映画ではそのようなシーンがいくつか紹介される。まず、映画の前半に、ボイコット事件が発生する前のことではあるが、次のような場面がある。ミリアムがメイドのオデッサに娘達を公園で遊ばせて欲しいと子守りを頼み、彼らが公園で遊んでいると、通りがかりの警官が「この公園は黒人の立ち入り禁止」と退去させた。この件は、ミリアムが議員をつうじてこの警官に謝罪させて落着したが、人種差別が日常茶飯事であるこの社会の断面はこのシーンに浮き彫りにされていた。ボイコット事件が起きてからも、トンプソン家での食事の集まりで夫の母、弟の話しは偏見にみちている、「黒人をのさばらせたら、つけあがる。怠け者のくせに要求ばかりする。黒人を甘やかしたら、今にとんでもないことになる」等々。

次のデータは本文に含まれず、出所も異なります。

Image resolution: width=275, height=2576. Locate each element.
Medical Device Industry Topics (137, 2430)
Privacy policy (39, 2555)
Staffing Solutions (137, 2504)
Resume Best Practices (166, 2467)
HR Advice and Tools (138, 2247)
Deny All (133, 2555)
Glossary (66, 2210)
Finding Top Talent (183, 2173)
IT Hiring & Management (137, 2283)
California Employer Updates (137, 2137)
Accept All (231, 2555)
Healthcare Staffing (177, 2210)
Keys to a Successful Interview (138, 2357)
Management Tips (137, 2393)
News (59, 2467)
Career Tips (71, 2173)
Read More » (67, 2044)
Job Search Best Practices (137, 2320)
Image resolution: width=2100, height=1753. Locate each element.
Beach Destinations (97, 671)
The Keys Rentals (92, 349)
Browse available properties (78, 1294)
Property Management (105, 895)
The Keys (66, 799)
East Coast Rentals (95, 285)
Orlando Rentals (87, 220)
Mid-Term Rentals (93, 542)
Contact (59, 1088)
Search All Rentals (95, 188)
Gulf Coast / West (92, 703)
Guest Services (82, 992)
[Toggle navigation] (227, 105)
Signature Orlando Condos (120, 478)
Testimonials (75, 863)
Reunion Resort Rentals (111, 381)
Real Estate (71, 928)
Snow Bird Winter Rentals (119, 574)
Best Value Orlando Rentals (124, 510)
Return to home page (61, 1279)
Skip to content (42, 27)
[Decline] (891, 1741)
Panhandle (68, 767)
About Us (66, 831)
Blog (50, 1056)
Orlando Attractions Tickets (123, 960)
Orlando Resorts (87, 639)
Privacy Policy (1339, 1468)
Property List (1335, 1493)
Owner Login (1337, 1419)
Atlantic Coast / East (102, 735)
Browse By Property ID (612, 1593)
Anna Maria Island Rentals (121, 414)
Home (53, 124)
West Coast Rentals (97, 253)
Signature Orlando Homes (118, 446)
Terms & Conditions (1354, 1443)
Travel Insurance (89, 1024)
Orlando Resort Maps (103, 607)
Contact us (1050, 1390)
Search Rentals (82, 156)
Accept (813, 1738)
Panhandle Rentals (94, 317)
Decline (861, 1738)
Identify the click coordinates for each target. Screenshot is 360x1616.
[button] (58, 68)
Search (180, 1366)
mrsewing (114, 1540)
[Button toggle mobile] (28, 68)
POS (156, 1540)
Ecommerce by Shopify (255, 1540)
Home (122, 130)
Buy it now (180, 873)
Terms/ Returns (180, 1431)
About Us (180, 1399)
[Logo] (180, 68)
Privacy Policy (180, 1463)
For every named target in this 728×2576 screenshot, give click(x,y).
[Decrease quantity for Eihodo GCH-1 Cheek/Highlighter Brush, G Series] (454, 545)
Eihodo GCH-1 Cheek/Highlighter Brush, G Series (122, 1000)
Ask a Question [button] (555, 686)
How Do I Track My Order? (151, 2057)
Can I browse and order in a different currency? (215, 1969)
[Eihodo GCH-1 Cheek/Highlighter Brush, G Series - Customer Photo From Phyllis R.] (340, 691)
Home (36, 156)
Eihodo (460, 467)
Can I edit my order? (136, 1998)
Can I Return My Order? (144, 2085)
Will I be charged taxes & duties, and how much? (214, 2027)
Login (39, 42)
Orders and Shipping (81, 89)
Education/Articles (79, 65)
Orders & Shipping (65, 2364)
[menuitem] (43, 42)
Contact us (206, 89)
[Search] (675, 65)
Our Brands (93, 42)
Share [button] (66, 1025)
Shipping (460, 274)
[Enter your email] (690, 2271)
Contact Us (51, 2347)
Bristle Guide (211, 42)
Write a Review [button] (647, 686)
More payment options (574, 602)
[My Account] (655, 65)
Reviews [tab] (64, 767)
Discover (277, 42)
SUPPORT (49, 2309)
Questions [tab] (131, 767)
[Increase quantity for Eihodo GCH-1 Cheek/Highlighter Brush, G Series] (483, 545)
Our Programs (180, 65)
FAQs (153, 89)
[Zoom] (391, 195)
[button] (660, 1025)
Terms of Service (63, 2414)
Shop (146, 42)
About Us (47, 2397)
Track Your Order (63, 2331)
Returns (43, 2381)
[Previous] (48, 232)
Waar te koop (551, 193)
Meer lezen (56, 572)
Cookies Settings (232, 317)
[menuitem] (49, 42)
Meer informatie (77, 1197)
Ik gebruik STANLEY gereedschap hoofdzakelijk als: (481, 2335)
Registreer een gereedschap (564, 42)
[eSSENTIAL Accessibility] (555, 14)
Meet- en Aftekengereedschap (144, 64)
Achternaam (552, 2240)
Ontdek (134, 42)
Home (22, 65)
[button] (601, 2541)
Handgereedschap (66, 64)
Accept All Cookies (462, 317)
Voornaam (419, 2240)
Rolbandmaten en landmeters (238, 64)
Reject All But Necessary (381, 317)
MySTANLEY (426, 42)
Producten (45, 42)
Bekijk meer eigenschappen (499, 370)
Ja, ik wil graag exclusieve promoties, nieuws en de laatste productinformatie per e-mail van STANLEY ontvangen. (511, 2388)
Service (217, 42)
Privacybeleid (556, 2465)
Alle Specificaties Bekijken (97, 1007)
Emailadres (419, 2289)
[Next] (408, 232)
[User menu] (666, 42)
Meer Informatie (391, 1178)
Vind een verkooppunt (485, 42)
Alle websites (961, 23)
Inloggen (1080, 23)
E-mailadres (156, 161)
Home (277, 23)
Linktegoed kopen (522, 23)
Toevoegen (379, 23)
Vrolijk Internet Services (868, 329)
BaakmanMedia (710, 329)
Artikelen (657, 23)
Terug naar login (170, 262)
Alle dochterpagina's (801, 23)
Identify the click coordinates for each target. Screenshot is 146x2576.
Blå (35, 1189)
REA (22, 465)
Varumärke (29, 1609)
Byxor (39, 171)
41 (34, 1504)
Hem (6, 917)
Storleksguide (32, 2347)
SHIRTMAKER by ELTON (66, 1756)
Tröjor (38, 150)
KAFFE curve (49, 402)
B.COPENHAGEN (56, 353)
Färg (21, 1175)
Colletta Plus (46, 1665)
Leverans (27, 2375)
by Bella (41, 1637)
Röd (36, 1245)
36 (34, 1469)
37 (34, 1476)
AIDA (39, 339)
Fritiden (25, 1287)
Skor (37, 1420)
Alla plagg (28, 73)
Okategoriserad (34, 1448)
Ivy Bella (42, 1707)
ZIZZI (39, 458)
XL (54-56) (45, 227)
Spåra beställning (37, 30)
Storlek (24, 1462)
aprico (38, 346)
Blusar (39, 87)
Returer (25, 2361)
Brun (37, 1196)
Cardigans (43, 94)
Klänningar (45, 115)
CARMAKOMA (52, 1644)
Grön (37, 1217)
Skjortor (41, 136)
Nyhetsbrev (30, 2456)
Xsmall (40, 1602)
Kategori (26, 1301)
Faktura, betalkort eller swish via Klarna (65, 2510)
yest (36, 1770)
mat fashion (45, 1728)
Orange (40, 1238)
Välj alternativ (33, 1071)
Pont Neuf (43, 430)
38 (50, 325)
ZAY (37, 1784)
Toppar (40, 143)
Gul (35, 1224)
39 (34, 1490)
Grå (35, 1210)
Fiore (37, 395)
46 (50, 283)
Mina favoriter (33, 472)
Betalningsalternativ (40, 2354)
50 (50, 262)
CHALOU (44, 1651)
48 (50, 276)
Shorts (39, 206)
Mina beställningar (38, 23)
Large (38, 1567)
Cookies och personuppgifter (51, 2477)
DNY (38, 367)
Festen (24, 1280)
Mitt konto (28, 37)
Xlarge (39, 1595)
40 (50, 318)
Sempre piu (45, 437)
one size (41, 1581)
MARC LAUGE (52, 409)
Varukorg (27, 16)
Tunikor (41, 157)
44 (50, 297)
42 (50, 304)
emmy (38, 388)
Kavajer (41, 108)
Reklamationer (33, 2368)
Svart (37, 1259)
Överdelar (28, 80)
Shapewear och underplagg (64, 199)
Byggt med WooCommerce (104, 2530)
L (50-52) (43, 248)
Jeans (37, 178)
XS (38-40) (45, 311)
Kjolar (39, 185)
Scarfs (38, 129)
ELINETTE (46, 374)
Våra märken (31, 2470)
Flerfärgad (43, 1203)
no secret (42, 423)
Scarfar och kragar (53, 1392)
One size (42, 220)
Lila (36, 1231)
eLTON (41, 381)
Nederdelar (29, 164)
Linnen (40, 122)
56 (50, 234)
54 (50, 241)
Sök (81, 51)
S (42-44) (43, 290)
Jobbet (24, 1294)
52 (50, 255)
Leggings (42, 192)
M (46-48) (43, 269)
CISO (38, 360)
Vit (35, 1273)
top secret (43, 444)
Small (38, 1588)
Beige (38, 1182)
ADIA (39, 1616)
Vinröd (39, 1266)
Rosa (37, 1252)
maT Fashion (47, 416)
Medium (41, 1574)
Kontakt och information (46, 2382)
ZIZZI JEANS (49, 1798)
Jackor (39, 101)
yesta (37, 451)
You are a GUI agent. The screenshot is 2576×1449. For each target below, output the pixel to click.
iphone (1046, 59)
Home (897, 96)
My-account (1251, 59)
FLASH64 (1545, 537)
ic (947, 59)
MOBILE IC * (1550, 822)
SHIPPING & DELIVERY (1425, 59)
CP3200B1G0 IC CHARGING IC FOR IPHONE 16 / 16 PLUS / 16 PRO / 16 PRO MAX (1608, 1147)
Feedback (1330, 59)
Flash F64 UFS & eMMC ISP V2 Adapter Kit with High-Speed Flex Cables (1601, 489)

バス・ボイコット運動の輪が広がるにつれ、白人は危機感を深め、ノーマンは黒人排斥の市民評議会に参加し、また相乗りを暴力で阻止する集まりに参加するようになった。そこでノーマンはミリアムが子どものメリー・キャサリンを連れ、ワゴン車でこの運動に協力している現場を見て驚く。白人側と黒人側が対峙し、協力者であるミリアムは義弟に殴られ、他の男にワゴン車の窓を割られた。白人側の「アフリカに帰れ、歩いて帰れ」の罵声、そしてことが暴力沙汰になろうとしたおり、黒人は女性たちを中心に手をつないで連帯の歌を静かに合唱し、歌が罵声を凌駕して行く。ミリアムも涙しながら黒人と手をとって抵抗の輪に加わるのであった。
バス・ボイコット運動には五万人が参加。翌年、最高裁は「黒人がバスのどの席に座るのも自由である」との判決を出す。「真実は必ずよみがえる、虚偽は決して長続きしない、諸君は実りを刈り取ることができる、道理は必ず通る世の中になります、正義は最後には勝ちます」、キング牧師の演説の声がエンディングに響く。